## begin Source document

Manchester Geometry Seminar 2000/2001

In late 1970's Miyaoka [8] and Yau [12] proved inequality between Chern numbers of surfaces of general type. This inequality was later generalized by many people including Sakai [9], Kobayashi [2], Wahl [11], Tian [10], Miyaoka-Lu [3] and Megyesi [7].

The talk will be devoted to an inequality generalizing all the previous inequalities and extending them to much larger class of surfaces with Q-divisors.

The talk will begin with studying Chern numbers of reflexive sheaves on singular algebraic surfaces (see [4]). Using them one can define logaritmic orbifold Euler numbers (see [6]). Then one can give the promised inequality between such numbers.

Finally I will mention a few applications of the obtained inequality (see [6]) to singularities of plane curves, line arrangements and effective versions of Bogomolov's results [1] bounding curves in surfaces of general type.

## end Source document
## begin Data records

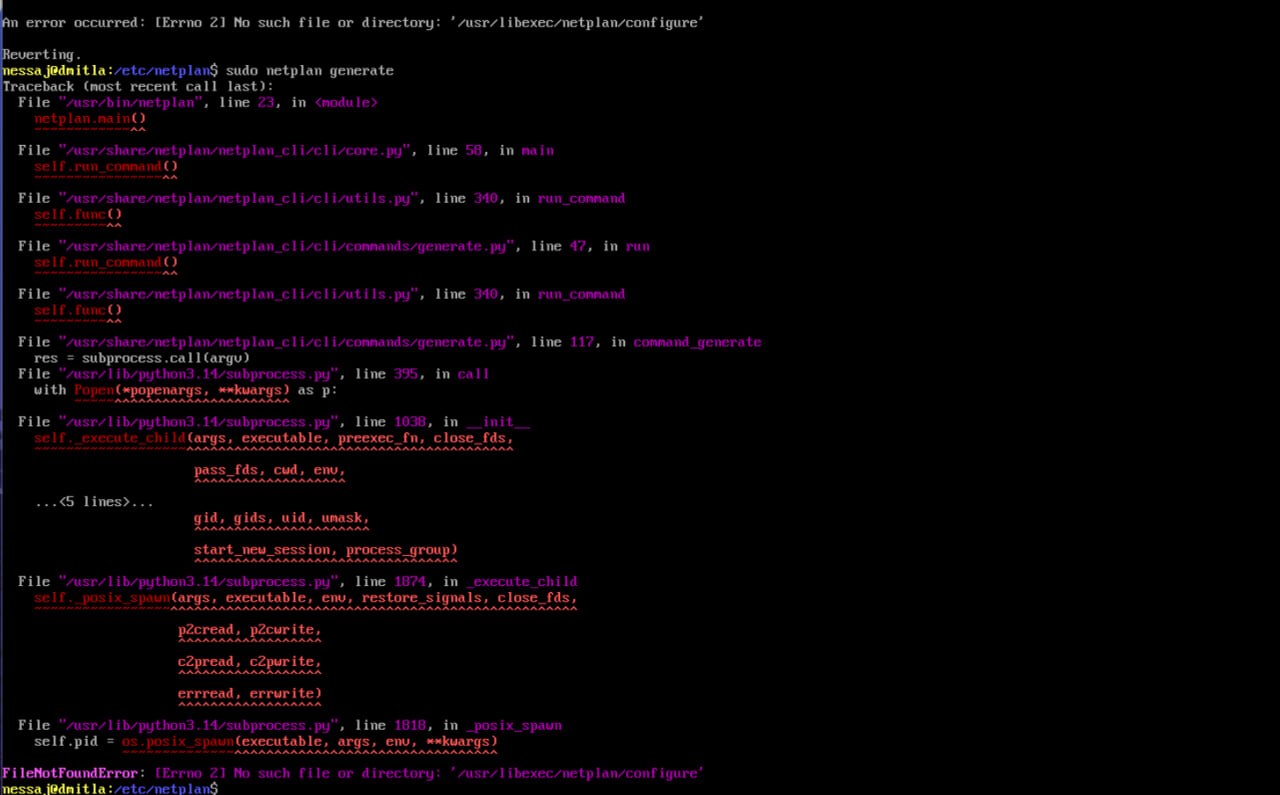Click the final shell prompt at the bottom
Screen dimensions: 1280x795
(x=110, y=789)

## end Data records
## begin Data records

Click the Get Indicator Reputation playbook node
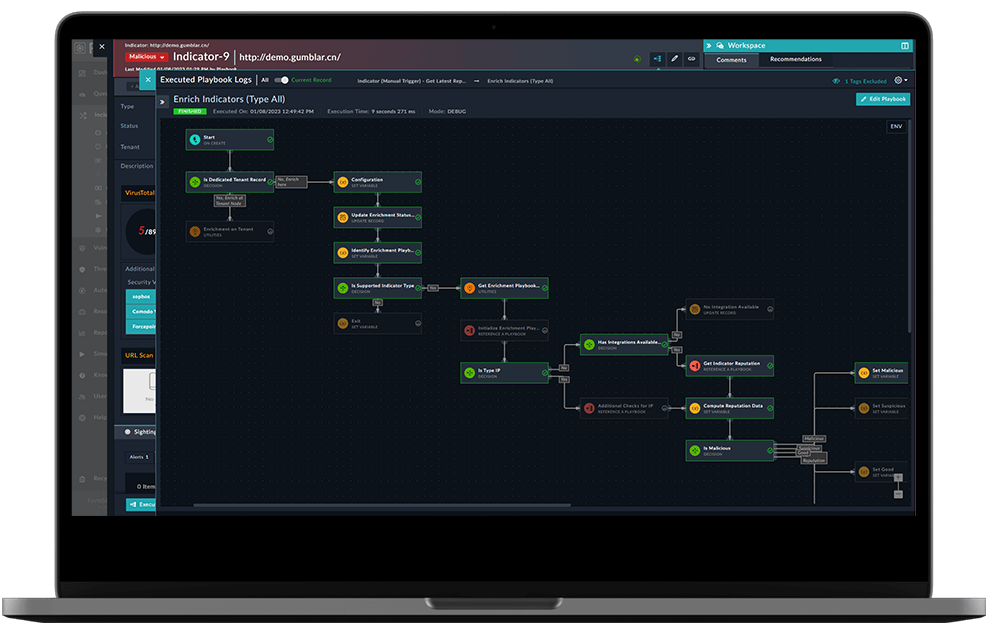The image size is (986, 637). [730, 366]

## end Data records

* Given request 1
Answer these from the seminar abstract.
(a) Who proved the inequality between Chern numbers of surfaces of general type in the late 1970s?
(b) What will the talk begin by studying?
(c) To what areas will the applications of the obtained inequality be mentioned?
* Given request 2
Reproduce everything in the seminar abstract from "The talk will be devoted" down to "in surfaces of general type.".

* Final answer 1
(a) Miyaoka and Yau.
(b) Chern numbers of reflexive sheaves on singular algebraic surfaces.
(c) Singularities of plane curves, line arrangements, and effective versions of Bogomolov's results bounding curves in surfaces of general type.

* Final answer 2
The talk will be devoted to an inequality generalizing all the previous inequalities and extending them to much larger class of surfaces with Q-divisors.

The talk will begin with studying Chern numbers of reflexive sheaves on singular algebraic surfaces (see [4]). Using them one can define logaritmic orbifold Euler numbers (see [6]). Then one can give the promised inequality between such numbers.

Finally I will mention a few applications of the obtained inequality (see [6]) to singularities of plane curves, line arrangements and effective versions of Bogomolov's results [1] bounding curves in surfaces of general type.